→ Stored data entries
┄┄┄┄┄┄┄┄┄┄┄┄┄┄┄┄┄┄┄┄
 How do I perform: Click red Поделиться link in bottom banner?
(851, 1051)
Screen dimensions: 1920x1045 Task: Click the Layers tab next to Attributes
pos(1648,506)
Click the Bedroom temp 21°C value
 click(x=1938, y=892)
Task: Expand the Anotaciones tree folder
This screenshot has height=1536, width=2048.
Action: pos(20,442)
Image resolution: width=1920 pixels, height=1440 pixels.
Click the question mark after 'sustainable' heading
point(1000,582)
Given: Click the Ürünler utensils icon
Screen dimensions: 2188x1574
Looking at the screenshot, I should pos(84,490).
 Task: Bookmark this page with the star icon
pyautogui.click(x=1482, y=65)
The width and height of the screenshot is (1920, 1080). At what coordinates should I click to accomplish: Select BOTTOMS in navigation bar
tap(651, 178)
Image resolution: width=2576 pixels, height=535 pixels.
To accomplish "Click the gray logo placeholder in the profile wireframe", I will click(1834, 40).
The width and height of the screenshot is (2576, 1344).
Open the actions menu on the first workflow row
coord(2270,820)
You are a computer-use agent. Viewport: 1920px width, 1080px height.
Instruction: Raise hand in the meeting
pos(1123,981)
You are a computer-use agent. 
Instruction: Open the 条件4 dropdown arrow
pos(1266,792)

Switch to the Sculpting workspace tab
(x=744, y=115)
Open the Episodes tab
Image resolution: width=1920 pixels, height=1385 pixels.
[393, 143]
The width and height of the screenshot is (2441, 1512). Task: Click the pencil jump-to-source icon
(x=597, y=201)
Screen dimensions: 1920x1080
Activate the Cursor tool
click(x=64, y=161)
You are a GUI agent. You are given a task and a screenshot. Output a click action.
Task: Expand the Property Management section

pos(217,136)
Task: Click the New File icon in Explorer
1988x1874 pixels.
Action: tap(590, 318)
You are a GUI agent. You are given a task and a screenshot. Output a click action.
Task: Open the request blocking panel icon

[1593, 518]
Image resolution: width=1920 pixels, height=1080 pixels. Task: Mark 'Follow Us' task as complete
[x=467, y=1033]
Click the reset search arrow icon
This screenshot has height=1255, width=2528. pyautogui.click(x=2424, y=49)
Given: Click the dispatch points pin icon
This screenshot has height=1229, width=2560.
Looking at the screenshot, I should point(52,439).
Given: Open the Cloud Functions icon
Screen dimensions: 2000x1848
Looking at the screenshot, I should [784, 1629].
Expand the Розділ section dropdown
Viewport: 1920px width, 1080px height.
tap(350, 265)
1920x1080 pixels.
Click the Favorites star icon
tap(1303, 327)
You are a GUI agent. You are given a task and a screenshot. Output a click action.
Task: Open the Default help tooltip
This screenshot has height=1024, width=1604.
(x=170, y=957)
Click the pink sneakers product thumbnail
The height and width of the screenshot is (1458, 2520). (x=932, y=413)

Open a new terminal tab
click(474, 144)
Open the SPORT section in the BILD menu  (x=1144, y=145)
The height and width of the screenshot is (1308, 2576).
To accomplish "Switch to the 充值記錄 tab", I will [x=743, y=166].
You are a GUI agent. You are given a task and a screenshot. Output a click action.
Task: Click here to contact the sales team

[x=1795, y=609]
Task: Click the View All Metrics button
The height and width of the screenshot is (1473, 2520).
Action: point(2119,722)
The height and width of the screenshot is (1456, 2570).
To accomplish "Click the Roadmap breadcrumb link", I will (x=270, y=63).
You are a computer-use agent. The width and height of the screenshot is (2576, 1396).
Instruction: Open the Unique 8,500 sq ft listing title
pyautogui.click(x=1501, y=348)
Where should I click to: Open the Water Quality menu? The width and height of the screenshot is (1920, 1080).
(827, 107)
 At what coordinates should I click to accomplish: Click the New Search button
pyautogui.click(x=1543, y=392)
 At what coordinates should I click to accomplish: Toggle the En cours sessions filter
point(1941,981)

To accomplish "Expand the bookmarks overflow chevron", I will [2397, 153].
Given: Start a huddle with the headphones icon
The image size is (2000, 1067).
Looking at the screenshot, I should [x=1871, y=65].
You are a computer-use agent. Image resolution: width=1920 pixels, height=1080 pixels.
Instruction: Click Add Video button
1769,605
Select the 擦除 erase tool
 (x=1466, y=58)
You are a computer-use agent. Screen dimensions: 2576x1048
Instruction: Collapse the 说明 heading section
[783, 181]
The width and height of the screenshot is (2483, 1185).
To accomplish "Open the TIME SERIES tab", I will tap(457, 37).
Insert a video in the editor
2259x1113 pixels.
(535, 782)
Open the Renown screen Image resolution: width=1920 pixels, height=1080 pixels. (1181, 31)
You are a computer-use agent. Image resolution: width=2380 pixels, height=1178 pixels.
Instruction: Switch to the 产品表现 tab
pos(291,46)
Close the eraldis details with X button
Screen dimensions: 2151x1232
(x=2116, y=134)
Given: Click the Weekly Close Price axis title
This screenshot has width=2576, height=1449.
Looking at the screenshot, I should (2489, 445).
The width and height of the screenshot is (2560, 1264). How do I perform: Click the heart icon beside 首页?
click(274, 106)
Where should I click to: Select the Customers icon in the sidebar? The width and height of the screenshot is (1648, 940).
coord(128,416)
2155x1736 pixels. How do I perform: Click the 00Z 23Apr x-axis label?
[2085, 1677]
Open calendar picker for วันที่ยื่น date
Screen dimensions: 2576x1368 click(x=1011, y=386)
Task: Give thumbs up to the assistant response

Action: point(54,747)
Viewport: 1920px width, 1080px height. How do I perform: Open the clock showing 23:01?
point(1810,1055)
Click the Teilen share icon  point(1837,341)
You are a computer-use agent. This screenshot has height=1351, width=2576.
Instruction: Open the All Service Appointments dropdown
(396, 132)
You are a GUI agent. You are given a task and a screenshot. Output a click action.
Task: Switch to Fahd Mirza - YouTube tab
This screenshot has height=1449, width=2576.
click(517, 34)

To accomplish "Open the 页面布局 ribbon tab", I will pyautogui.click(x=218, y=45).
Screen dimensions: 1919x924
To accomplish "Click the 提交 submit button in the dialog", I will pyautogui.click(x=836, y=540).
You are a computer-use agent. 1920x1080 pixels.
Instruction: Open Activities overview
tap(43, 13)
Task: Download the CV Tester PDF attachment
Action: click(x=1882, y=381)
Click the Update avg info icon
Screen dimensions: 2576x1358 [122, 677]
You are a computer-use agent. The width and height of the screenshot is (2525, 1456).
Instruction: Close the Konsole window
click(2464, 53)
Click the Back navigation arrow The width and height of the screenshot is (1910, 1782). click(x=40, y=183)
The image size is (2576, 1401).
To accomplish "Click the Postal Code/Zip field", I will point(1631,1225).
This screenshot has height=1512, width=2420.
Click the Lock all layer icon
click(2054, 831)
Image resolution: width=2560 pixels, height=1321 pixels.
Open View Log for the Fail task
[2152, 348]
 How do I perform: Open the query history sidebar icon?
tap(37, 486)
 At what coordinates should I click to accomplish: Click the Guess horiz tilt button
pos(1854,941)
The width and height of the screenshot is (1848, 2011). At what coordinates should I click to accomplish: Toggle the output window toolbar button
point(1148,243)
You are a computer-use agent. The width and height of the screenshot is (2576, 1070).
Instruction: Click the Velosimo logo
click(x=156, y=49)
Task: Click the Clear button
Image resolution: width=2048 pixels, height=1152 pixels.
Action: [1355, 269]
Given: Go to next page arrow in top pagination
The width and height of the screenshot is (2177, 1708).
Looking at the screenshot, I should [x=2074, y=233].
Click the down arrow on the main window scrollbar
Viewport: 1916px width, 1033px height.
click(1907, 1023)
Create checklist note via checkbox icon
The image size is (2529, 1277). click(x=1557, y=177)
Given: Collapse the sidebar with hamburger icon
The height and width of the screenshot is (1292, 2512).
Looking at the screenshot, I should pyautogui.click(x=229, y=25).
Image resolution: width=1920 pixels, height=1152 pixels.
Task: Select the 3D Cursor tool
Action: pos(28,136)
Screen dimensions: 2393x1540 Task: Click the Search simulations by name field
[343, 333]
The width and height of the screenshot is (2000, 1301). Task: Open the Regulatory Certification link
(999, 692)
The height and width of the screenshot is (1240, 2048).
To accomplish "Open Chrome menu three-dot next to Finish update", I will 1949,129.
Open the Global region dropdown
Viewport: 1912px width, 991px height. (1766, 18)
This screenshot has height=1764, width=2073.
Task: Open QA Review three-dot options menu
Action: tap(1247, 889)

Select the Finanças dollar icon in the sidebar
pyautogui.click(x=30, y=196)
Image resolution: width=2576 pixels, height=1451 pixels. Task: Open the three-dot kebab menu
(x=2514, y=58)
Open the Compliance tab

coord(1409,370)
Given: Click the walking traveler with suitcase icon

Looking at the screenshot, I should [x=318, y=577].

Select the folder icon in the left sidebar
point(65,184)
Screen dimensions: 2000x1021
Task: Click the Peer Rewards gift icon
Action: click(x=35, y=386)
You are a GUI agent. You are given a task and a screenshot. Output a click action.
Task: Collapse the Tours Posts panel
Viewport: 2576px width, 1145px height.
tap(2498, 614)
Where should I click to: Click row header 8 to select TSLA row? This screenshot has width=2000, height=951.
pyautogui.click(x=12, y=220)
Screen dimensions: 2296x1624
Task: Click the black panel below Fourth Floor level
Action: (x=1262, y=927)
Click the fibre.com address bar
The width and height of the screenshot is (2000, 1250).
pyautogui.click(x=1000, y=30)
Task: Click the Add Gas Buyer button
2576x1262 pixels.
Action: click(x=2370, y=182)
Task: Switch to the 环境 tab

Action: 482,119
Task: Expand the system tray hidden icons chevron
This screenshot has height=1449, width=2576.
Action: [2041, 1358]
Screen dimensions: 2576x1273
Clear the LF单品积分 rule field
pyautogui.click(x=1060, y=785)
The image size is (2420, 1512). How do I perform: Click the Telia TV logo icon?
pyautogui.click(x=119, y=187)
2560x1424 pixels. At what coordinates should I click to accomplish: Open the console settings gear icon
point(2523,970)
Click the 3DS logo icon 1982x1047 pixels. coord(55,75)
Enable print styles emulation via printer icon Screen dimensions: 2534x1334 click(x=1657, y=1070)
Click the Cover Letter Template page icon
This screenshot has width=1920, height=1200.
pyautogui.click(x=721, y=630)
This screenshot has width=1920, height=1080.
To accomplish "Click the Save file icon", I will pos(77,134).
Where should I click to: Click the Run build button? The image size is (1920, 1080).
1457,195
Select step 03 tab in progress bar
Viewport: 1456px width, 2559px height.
┄┄┄┄┄┄┄┄┄┄┄┄┄┄┄┄┄┄┄┄
→ Task objective
Wherever the string "chevron" appears in the entries, copy that line.

→ Answer section
To accomplish "Expand the bookmarks overflow chevron", I will [2397, 153].
Task: Expand the system tray hidden icons chevron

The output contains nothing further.